Retype all of the entries that appear below, keeping them exactly as they are.

• • • •

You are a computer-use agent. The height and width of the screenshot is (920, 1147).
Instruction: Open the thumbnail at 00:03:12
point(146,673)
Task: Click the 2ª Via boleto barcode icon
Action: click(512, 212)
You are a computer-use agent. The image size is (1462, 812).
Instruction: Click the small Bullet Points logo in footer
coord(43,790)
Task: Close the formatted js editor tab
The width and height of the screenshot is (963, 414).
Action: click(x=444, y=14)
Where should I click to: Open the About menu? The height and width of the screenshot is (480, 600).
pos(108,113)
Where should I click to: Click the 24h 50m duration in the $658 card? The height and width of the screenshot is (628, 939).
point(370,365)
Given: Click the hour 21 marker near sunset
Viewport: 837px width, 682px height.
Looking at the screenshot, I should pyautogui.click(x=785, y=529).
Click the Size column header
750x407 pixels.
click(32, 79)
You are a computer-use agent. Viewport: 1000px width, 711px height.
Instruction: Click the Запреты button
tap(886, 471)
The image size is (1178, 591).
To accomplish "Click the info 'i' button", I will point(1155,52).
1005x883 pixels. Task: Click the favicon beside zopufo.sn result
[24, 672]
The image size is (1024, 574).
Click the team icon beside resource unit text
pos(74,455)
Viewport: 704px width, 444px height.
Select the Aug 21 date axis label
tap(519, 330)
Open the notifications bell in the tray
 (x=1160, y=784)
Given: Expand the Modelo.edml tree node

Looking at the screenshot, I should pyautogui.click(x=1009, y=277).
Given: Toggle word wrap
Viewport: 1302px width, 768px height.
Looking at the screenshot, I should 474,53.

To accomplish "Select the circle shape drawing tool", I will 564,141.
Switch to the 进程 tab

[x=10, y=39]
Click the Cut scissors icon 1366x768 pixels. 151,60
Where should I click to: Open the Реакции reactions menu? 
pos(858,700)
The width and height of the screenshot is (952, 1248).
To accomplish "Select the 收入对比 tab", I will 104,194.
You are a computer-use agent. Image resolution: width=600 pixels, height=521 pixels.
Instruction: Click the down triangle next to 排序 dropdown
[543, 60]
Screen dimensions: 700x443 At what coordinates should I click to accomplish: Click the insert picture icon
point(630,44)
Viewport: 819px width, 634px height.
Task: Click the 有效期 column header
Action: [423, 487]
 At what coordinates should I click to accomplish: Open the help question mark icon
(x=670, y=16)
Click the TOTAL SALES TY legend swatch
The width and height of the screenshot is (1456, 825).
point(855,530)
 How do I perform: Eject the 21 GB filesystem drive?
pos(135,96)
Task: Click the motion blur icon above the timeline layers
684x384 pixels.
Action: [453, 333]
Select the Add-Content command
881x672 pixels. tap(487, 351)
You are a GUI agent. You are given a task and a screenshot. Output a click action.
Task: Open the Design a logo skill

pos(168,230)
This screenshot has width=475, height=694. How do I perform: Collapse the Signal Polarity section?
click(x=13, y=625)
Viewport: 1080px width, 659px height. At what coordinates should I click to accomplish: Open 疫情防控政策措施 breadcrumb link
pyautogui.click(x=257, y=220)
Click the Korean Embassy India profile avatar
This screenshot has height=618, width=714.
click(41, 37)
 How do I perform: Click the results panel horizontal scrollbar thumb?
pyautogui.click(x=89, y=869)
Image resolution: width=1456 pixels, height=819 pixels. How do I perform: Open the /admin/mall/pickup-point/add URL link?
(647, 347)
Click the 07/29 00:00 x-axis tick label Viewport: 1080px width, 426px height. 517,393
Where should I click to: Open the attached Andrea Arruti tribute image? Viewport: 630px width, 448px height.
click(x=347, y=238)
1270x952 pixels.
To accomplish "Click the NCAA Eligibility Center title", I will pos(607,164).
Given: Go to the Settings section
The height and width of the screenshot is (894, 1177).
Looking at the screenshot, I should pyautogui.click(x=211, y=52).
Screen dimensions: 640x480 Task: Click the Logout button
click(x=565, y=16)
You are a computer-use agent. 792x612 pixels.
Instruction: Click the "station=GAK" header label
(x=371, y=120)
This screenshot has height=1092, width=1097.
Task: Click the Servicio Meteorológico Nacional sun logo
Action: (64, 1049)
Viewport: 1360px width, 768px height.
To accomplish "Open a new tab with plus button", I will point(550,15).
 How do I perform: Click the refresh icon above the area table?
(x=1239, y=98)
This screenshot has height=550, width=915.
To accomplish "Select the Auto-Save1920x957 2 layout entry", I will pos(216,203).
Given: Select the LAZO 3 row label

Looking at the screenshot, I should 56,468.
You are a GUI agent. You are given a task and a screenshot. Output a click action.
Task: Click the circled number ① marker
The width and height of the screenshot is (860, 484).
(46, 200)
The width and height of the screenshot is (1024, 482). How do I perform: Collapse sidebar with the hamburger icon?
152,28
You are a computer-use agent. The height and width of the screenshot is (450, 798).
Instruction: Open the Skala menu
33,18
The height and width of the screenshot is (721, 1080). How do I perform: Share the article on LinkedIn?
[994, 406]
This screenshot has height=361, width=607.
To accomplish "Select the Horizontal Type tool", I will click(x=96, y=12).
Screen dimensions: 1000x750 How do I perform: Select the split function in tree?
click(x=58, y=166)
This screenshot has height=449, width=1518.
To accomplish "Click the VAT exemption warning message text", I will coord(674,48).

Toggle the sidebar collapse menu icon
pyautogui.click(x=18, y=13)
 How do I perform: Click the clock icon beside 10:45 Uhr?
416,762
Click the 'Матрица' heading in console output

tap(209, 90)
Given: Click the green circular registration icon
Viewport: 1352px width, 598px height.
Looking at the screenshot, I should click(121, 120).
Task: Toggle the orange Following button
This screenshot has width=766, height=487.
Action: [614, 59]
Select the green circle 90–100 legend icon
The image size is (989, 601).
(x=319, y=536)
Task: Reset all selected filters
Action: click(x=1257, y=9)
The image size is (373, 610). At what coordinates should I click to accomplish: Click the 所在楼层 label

• • • •

- Response area:
You are a computer-use agent. The height and width of the screenshot is (920, 1147).
Instruction: Open the thumbnail at 00:03:12
point(146,673)
Task: Click the 2ª Via boleto barcode icon
Action: click(512, 212)
You are a computer-use agent. The image size is (1462, 812).
Instruction: Click the small Bullet Points logo in footer
coord(43,790)
Task: Close the formatted js editor tab
The width and height of the screenshot is (963, 414).
Action: click(x=444, y=14)
Where should I click to: Open the About menu? The height and width of the screenshot is (480, 600).
pos(108,113)
Where should I click to: Click the 24h 50m duration in the $658 card? The height and width of the screenshot is (628, 939).
point(370,365)
Given: Click the hour 21 marker near sunset
Viewport: 837px width, 682px height.
Looking at the screenshot, I should pyautogui.click(x=785, y=529).
Click the Size column header
750x407 pixels.
click(32, 79)
You are a computer-use agent. Viewport: 1000px width, 711px height.
Instruction: Click the Запреты button
tap(886, 471)
The image size is (1178, 591).
To accomplish "Click the info 'i' button", I will point(1155,52).
1005x883 pixels. Task: Click the favicon beside zopufo.sn result
[24, 672]
The image size is (1024, 574).
Click the team icon beside resource unit text
pos(74,455)
Viewport: 704px width, 444px height.
Select the Aug 21 date axis label
tap(519, 330)
Open the notifications bell in the tray
 (x=1160, y=784)
Given: Expand the Modelo.edml tree node

Looking at the screenshot, I should pyautogui.click(x=1009, y=277).
Given: Toggle word wrap
Viewport: 1302px width, 768px height.
Looking at the screenshot, I should 474,53.

To accomplish "Select the circle shape drawing tool", I will 564,141.
Switch to the 进程 tab

[x=10, y=39]
Click the Cut scissors icon 1366x768 pixels. 151,60
Where should I click to: Open the Реакции reactions menu? 
pos(858,700)
The width and height of the screenshot is (952, 1248).
To accomplish "Select the 收入对比 tab", I will 104,194.
You are a computer-use agent. Image resolution: width=600 pixels, height=521 pixels.
Instruction: Click the down triangle next to 排序 dropdown
[543, 60]
Screen dimensions: 700x443 At what coordinates should I click to accomplish: Click the insert picture icon
point(630,44)
Viewport: 819px width, 634px height.
Task: Click the 有效期 column header
Action: [423, 487]
 At what coordinates should I click to accomplish: Open the help question mark icon
(x=670, y=16)
Click the TOTAL SALES TY legend swatch
The width and height of the screenshot is (1456, 825).
point(855,530)
 How do I perform: Eject the 21 GB filesystem drive?
pos(135,96)
Task: Click the motion blur icon above the timeline layers
684x384 pixels.
Action: [453, 333]
Select the Add-Content command
881x672 pixels. tap(487, 351)
You are a GUI agent. You are given a task and a screenshot. Output a click action.
Task: Open the Design a logo skill

pos(168,230)
This screenshot has width=475, height=694. How do I perform: Collapse the Signal Polarity section?
click(x=13, y=625)
Viewport: 1080px width, 659px height. At what coordinates should I click to accomplish: Open 疫情防控政策措施 breadcrumb link
pyautogui.click(x=257, y=220)
Click the Korean Embassy India profile avatar
This screenshot has height=618, width=714.
click(41, 37)
 How do I perform: Click the results panel horizontal scrollbar thumb?
pyautogui.click(x=89, y=869)
Image resolution: width=1456 pixels, height=819 pixels. How do I perform: Open the /admin/mall/pickup-point/add URL link?
(647, 347)
Click the 07/29 00:00 x-axis tick label Viewport: 1080px width, 426px height. 517,393
Where should I click to: Open the attached Andrea Arruti tribute image? Viewport: 630px width, 448px height.
click(x=347, y=238)
1270x952 pixels.
To accomplish "Click the NCAA Eligibility Center title", I will pos(607,164).
Given: Go to the Settings section
The height and width of the screenshot is (894, 1177).
Looking at the screenshot, I should pyautogui.click(x=211, y=52).
Screen dimensions: 640x480 Task: Click the Logout button
click(x=565, y=16)
You are a computer-use agent. 792x612 pixels.
Instruction: Click the "station=GAK" header label
(x=371, y=120)
This screenshot has height=1092, width=1097.
Task: Click the Servicio Meteorológico Nacional sun logo
Action: (64, 1049)
Viewport: 1360px width, 768px height.
To accomplish "Open a new tab with plus button", I will point(550,15).
 How do I perform: Click the refresh icon above the area table?
(x=1239, y=98)
This screenshot has height=550, width=915.
To accomplish "Select the Auto-Save1920x957 2 layout entry", I will pos(216,203).
Given: Select the LAZO 3 row label

Looking at the screenshot, I should 56,468.
You are a GUI agent. You are given a task and a screenshot. Output a click action.
Task: Click the circled number ① marker
The width and height of the screenshot is (860, 484).
(46, 200)
The width and height of the screenshot is (1024, 482). How do I perform: Collapse sidebar with the hamburger icon?
152,28
You are a computer-use agent. The height and width of the screenshot is (450, 798).
Instruction: Open the Skala menu
33,18
The height and width of the screenshot is (721, 1080). How do I perform: Share the article on LinkedIn?
[994, 406]
This screenshot has height=361, width=607.
To accomplish "Select the Horizontal Type tool", I will click(x=96, y=12).
Screen dimensions: 1000x750 How do I perform: Select the split function in tree?
click(x=58, y=166)
This screenshot has height=449, width=1518.
To accomplish "Click the VAT exemption warning message text", I will coord(674,48).

Toggle the sidebar collapse menu icon
pyautogui.click(x=18, y=13)
 How do I perform: Click the clock icon beside 10:45 Uhr?
416,762
Click the 'Матрица' heading in console output

tap(209, 90)
Given: Click the green circular registration icon
Viewport: 1352px width, 598px height.
Looking at the screenshot, I should click(121, 120).
Task: Toggle the orange Following button
This screenshot has width=766, height=487.
Action: [614, 59]
Select the green circle 90–100 legend icon
The image size is (989, 601).
(x=319, y=536)
Task: Reset all selected filters
Action: click(x=1257, y=9)
The image size is (373, 610). At what coordinates should I click to accomplish: Click the 所在楼层 label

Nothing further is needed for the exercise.